Master of the Rolls and Head of Civil Justice in England and Wales, Sir Geoffrey Vos, has made it clear that the discussion about the role of artificial intelligence in judicial decision-making in England and Wales must begin in earnest immediately. Speaking at the Legal Geek networking event 2025, he said that the legal profession is moving from scepticism about AI to “piling in” to find uses for the technology.
What A Difference A Year Makes
In his speech, Sir Geoffrey noted that just a year ago, many lawyers and judges dismissed the idea of AI in their work. Now, he says, they are actively exploring its potential:
“Last year, lawyers were generally in denial about the value of AI to their treasured profession. Now, they are piling into using Harvey, Legora, ChatGPT 5, CoPilot, Claude and Gemini and everything else they can find for every purpose under the sun”.
Lawyers are awakening to the use of AI technology to perform work functions as they would any other tool. He told the conference that AI is:
“It’s just a tool like so many other tech tools we use every day. True, it is an important, innovative and useful tool, but, just like a chainsaw, a helicopter or a slicing machine, in the right hands it can be very useful, and in the wrong hands, it can be super-dangerous.
Three Core Rules Of AI Use By Lawyers
During his speech, Sir Geoffrey reminded the audience of his three core rules of AI use, namely the need to:
- Understand what an LLM is doing before you use it
- Avoid putting private data into a public LLM, and
- Check what comes out of an LLM before you use it for any purpose at all.
This reminder is timely as, as good as the technology may be, diligence and professional oversight are still necessary.
What AI Can Do For The Law Profession?
Sir Geoffrey takes the view that there is no fundamental objection to using AI for tasks such as drafting contracts or researching legal questions, provided that lawyers and judges check results carefully. He believes, however, that the main ethical question centres on what AI should be used for in the realm of judicial decision-making. He asked whether it would be acceptable for a machine to assess, for example, personal-injury damages; “That task would take an AI a couple of minutes, whilst the wait for a judicial hearing and determination might be more like two years”.
He said the idea that AI can be used to make judicial decisions raises three core concerns:
- Judicial decisions represent the last resort for citizens. In most cases, an appeal is the only remedy, and changes to the law by Parliament are unlikely to reverse a machine-generated decision
- Machines may struggle to replicate what humans bring to judging: empathy, insight, discretion, idiosyncrasy, and
- AI-based decisions produce outcomes based on the current state of machine intelligence, without the ongoing evolution of human thought and jurisprudence. As he explains, “In that situation, it might be very difficult for human thought processes to influence the law of the future in the way that many people might think remained appropriate”.
What Should Happen Next?
The key message from Sir Geoffrey is that the conversation about AI in law needs to start without any further delay to understand what:
- Human rights people should have in the light of ever more capable AI, and
- Humans want, as a matter of consensus, human judges rather than machines, to decide in the future.

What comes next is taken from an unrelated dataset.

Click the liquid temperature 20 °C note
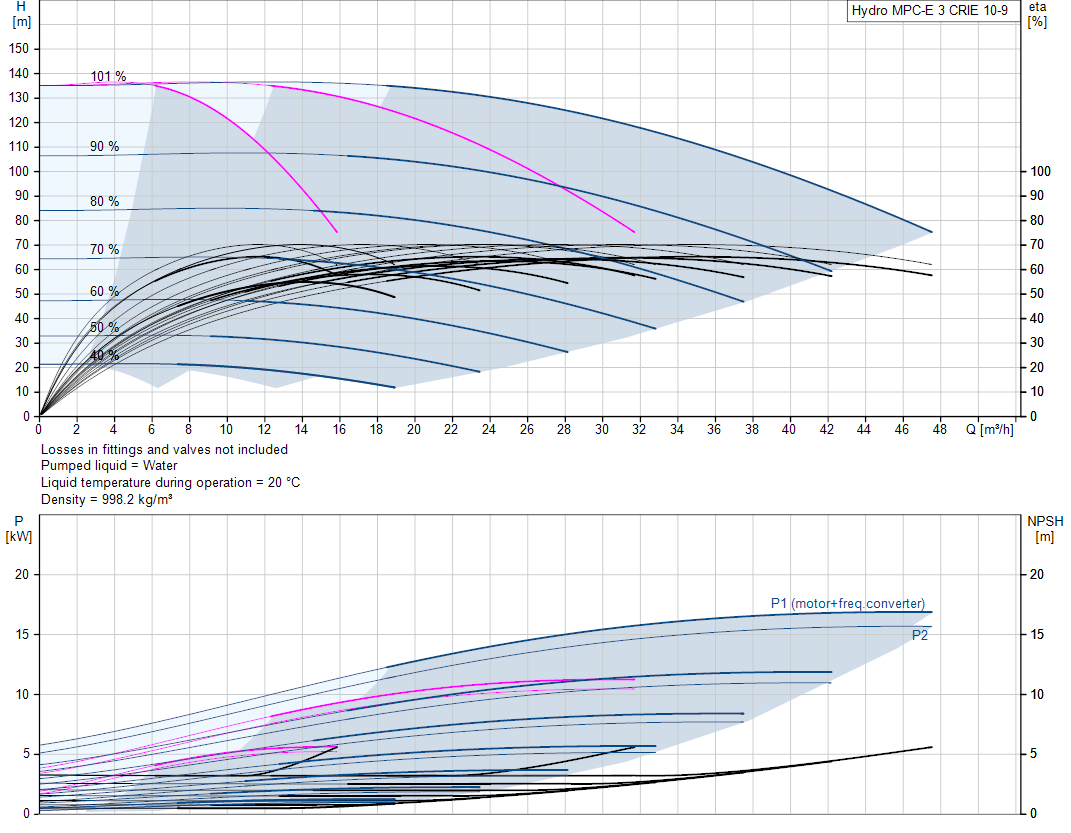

On this second point, Sir Geoffrey asked the audience:
“Ought a criminal, before being sentenced, be able to say that they want to be sentenced by a machine rather than a human or vice versa? In China, judges already routinely use AI in that process. Do we want judges to feed the facts of our cases into an AI tool, to see what an AI tool, or even a range of AI tools, think the answer should be? Or would we rather stick with the grumpy old judge – or even – the vibrant young judge – whose experiences may differ one from another, and whose idiosyncrasies we cannot predict, and only the Court of Appeal can correct”.
Final Words
Sir Geoffrey’s message was clear: the justice system in England and Wales needs to ensure that AI is used responsibly, effectively and safely. As he stated during his speech, there is a need for a serious debate now, before it is too late, regarding human rights in the light of increasingly capable AI and whether we want “human judges rather than machines”.